Exercise requirements -> Please make an exact transcription of all the data that follows.

[Provided records]

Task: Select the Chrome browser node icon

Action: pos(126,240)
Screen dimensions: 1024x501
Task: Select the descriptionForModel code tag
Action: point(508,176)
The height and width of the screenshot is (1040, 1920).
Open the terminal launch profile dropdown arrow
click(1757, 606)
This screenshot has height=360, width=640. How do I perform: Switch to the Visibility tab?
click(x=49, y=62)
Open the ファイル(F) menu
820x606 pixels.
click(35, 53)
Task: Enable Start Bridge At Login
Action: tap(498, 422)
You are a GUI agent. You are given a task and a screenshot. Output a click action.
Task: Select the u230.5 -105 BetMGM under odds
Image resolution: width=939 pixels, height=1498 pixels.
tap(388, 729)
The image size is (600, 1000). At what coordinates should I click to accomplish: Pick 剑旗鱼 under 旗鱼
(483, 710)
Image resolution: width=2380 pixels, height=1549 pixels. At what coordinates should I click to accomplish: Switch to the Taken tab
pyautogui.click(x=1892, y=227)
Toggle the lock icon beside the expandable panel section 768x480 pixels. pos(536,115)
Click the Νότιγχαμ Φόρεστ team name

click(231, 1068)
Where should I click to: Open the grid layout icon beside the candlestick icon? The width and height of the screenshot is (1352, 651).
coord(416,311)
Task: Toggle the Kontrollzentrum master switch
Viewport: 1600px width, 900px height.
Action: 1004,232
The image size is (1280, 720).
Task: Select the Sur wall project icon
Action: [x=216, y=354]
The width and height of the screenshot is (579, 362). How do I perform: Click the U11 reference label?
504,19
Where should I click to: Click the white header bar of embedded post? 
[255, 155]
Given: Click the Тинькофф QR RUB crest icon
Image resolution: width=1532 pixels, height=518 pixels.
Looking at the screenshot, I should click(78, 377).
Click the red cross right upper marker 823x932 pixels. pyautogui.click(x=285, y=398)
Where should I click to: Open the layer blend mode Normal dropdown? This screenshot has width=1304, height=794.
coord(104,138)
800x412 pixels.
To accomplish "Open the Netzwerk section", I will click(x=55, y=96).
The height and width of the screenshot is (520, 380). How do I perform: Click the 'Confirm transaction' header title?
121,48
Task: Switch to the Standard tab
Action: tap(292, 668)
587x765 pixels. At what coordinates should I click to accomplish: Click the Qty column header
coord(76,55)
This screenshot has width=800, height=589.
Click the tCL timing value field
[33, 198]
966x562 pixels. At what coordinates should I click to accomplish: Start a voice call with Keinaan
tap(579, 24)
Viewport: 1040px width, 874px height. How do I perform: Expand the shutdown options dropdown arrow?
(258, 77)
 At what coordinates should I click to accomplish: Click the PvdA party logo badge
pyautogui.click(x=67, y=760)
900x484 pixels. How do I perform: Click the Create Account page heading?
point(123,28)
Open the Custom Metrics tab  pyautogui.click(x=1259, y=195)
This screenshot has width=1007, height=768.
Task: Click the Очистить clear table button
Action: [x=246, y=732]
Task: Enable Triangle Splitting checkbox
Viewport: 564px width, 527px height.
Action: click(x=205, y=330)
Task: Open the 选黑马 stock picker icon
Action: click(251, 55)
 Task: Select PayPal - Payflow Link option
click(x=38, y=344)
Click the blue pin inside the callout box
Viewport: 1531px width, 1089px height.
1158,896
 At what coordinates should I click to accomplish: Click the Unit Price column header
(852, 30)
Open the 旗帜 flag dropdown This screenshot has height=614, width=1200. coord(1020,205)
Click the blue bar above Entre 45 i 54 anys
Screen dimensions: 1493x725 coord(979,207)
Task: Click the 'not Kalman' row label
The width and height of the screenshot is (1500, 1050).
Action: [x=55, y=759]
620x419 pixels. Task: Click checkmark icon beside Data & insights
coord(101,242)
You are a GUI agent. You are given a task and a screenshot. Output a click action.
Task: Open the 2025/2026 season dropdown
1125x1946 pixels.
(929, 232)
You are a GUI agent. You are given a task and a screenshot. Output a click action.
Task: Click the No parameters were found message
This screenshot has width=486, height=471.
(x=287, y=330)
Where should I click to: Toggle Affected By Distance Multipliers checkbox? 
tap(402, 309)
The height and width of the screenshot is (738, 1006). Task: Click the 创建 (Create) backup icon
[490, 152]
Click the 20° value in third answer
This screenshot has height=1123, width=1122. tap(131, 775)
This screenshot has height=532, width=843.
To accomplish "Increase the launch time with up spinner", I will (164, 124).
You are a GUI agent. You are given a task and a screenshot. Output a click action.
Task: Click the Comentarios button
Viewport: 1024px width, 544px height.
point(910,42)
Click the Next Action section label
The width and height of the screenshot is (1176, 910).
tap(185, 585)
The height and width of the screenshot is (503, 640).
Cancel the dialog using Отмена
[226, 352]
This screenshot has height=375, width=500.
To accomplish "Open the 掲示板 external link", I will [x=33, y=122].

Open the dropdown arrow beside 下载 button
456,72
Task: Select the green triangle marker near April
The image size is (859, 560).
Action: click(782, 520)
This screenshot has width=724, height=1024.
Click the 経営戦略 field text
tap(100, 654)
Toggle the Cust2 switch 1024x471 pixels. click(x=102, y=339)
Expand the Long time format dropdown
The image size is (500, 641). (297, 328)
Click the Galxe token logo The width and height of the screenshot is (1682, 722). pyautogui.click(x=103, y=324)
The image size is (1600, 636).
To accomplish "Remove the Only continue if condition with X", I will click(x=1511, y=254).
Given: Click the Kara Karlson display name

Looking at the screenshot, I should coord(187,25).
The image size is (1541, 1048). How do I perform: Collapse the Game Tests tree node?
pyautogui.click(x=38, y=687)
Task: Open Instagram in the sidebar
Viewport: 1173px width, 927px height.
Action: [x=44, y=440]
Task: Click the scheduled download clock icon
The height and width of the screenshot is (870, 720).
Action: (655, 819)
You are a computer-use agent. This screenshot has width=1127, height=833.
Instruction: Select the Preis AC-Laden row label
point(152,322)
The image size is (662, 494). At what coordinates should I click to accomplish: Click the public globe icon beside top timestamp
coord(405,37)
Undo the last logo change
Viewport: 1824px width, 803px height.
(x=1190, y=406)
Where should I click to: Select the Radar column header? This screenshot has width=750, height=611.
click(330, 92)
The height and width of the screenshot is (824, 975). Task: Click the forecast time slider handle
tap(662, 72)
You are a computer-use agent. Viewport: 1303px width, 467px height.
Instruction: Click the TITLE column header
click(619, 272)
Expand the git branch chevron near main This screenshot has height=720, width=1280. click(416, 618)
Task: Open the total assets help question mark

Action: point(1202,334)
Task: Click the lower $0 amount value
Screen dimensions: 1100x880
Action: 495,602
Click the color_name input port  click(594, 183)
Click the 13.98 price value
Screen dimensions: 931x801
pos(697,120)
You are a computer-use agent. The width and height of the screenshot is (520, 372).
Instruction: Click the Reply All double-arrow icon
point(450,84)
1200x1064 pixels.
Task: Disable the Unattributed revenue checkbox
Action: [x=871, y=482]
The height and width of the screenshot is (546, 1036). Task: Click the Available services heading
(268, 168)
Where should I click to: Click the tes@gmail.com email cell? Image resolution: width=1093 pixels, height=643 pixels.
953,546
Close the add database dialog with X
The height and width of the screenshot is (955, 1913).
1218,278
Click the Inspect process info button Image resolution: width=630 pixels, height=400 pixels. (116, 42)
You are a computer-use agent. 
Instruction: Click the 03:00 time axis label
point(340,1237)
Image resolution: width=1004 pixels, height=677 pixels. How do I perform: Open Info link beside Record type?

[/Provided records]

Response below ->
Task: Select the Chrome browser node icon

Action: pos(126,240)
Screen dimensions: 1024x501
Task: Select the descriptionForModel code tag
Action: point(508,176)
The height and width of the screenshot is (1040, 1920).
Open the terminal launch profile dropdown arrow
click(1757, 606)
This screenshot has height=360, width=640. How do I perform: Switch to the Visibility tab?
click(x=49, y=62)
Open the ファイル(F) menu
820x606 pixels.
click(35, 53)
Task: Enable Start Bridge At Login
Action: tap(498, 422)
You are a GUI agent. You are given a task and a screenshot. Output a click action.
Task: Select the u230.5 -105 BetMGM under odds
Image resolution: width=939 pixels, height=1498 pixels.
tap(388, 729)
The image size is (600, 1000). At what coordinates should I click to accomplish: Pick 剑旗鱼 under 旗鱼
(483, 710)
Image resolution: width=2380 pixels, height=1549 pixels. At what coordinates should I click to accomplish: Switch to the Taken tab
pyautogui.click(x=1892, y=227)
Toggle the lock icon beside the expandable panel section 768x480 pixels. pos(536,115)
Click the Νότιγχαμ Φόρεστ team name

click(231, 1068)
Where should I click to: Open the grid layout icon beside the candlestick icon? The width and height of the screenshot is (1352, 651).
coord(416,311)
Task: Toggle the Kontrollzentrum master switch
Viewport: 1600px width, 900px height.
Action: 1004,232
The image size is (1280, 720).
Task: Select the Sur wall project icon
Action: [x=216, y=354]
The width and height of the screenshot is (579, 362). How do I perform: Click the U11 reference label?
504,19
Where should I click to: Click the white header bar of embedded post? 
[255, 155]
Given: Click the Тинькофф QR RUB crest icon
Image resolution: width=1532 pixels, height=518 pixels.
Looking at the screenshot, I should click(78, 377).
Click the red cross right upper marker 823x932 pixels. pyautogui.click(x=285, y=398)
Where should I click to: Open the layer blend mode Normal dropdown? This screenshot has width=1304, height=794.
coord(104,138)
800x412 pixels.
To accomplish "Open the Netzwerk section", I will click(x=55, y=96).
The height and width of the screenshot is (520, 380). How do I perform: Click the 'Confirm transaction' header title?
121,48
Task: Switch to the Standard tab
Action: tap(292, 668)
587x765 pixels. At what coordinates should I click to accomplish: Click the Qty column header
coord(76,55)
This screenshot has width=800, height=589.
Click the tCL timing value field
[33, 198]
966x562 pixels. At what coordinates should I click to accomplish: Start a voice call with Keinaan
tap(579, 24)
Viewport: 1040px width, 874px height. How do I perform: Expand the shutdown options dropdown arrow?
(258, 77)
 At what coordinates should I click to accomplish: Click the PvdA party logo badge
pyautogui.click(x=67, y=760)
900x484 pixels. How do I perform: Click the Create Account page heading?
point(123,28)
Open the Custom Metrics tab  pyautogui.click(x=1259, y=195)
This screenshot has width=1007, height=768.
Task: Click the Очистить clear table button
Action: [x=246, y=732]
Task: Enable Triangle Splitting checkbox
Viewport: 564px width, 527px height.
Action: click(x=205, y=330)
Task: Open the 选黑马 stock picker icon
Action: click(251, 55)
 Task: Select PayPal - Payflow Link option
click(x=38, y=344)
Click the blue pin inside the callout box
Viewport: 1531px width, 1089px height.
1158,896
 At what coordinates should I click to accomplish: Click the Unit Price column header
(852, 30)
Open the 旗帜 flag dropdown This screenshot has height=614, width=1200. coord(1020,205)
Click the blue bar above Entre 45 i 54 anys
Screen dimensions: 1493x725 coord(979,207)
Task: Click the 'not Kalman' row label
The width and height of the screenshot is (1500, 1050).
Action: [x=55, y=759]
620x419 pixels. Task: Click checkmark icon beside Data & insights
coord(101,242)
You are a GUI agent. You are given a task and a screenshot. Output a click action.
Task: Open the 2025/2026 season dropdown
1125x1946 pixels.
(929, 232)
You are a GUI agent. You are given a task and a screenshot. Output a click action.
Task: Click the No parameters were found message
This screenshot has width=486, height=471.
(x=287, y=330)
Where should I click to: Toggle Affected By Distance Multipliers checkbox? 
tap(402, 309)
The height and width of the screenshot is (738, 1006). Task: Click the 创建 (Create) backup icon
[490, 152]
Click the 20° value in third answer
This screenshot has height=1123, width=1122. tap(131, 775)
This screenshot has height=532, width=843.
To accomplish "Increase the launch time with up spinner", I will (164, 124).
You are a GUI agent. You are given a task and a screenshot. Output a click action.
Task: Click the Comentarios button
Viewport: 1024px width, 544px height.
point(910,42)
Click the Next Action section label
The width and height of the screenshot is (1176, 910).
tap(185, 585)
The height and width of the screenshot is (503, 640).
Cancel the dialog using Отмена
[226, 352]
This screenshot has height=375, width=500.
To accomplish "Open the 掲示板 external link", I will [x=33, y=122].

Open the dropdown arrow beside 下载 button
456,72
Task: Select the green triangle marker near April
The image size is (859, 560).
Action: click(782, 520)
This screenshot has width=724, height=1024.
Click the 経営戦略 field text
tap(100, 654)
Toggle the Cust2 switch 1024x471 pixels. click(x=102, y=339)
Expand the Long time format dropdown
The image size is (500, 641). (297, 328)
Click the Galxe token logo The width and height of the screenshot is (1682, 722). pyautogui.click(x=103, y=324)
The image size is (1600, 636).
To accomplish "Remove the Only continue if condition with X", I will click(x=1511, y=254).
Given: Click the Kara Karlson display name

Looking at the screenshot, I should coord(187,25).
The image size is (1541, 1048). How do I perform: Collapse the Game Tests tree node?
pyautogui.click(x=38, y=687)
Task: Open Instagram in the sidebar
Viewport: 1173px width, 927px height.
Action: [x=44, y=440]
Task: Click the scheduled download clock icon
The height and width of the screenshot is (870, 720).
Action: (655, 819)
You are a computer-use agent. This screenshot has width=1127, height=833.
Instruction: Select the Preis AC-Laden row label
point(152,322)
The image size is (662, 494). At what coordinates should I click to accomplish: Click the public globe icon beside top timestamp
coord(405,37)
Undo the last logo change
Viewport: 1824px width, 803px height.
(x=1190, y=406)
Where should I click to: Select the Radar column header? This screenshot has width=750, height=611.
click(330, 92)
The height and width of the screenshot is (824, 975). Task: Click the forecast time slider handle
tap(662, 72)
You are a computer-use agent. Viewport: 1303px width, 467px height.
Instruction: Click the TITLE column header
click(619, 272)
Expand the git branch chevron near main This screenshot has height=720, width=1280. click(416, 618)
Task: Open the total assets help question mark

Action: point(1202,334)
Task: Click the lower $0 amount value
Screen dimensions: 1100x880
Action: 495,602
Click the color_name input port  click(594, 183)
Click the 13.98 price value
Screen dimensions: 931x801
pos(697,120)
You are a computer-use agent. The width and height of the screenshot is (520, 372).
Instruction: Click the Reply All double-arrow icon
point(450,84)
1200x1064 pixels.
Task: Disable the Unattributed revenue checkbox
Action: [x=871, y=482]
The height and width of the screenshot is (546, 1036). Task: Click the Available services heading
(268, 168)
Where should I click to: Click the tes@gmail.com email cell? Image resolution: width=1093 pixels, height=643 pixels.
953,546
Close the add database dialog with X
The height and width of the screenshot is (955, 1913).
1218,278
Click the Inspect process info button Image resolution: width=630 pixels, height=400 pixels. (116, 42)
You are a computer-use agent. 
Instruction: Click the 03:00 time axis label
point(340,1237)
Image resolution: width=1004 pixels, height=677 pixels. How do I perform: Open Info link beside Record type?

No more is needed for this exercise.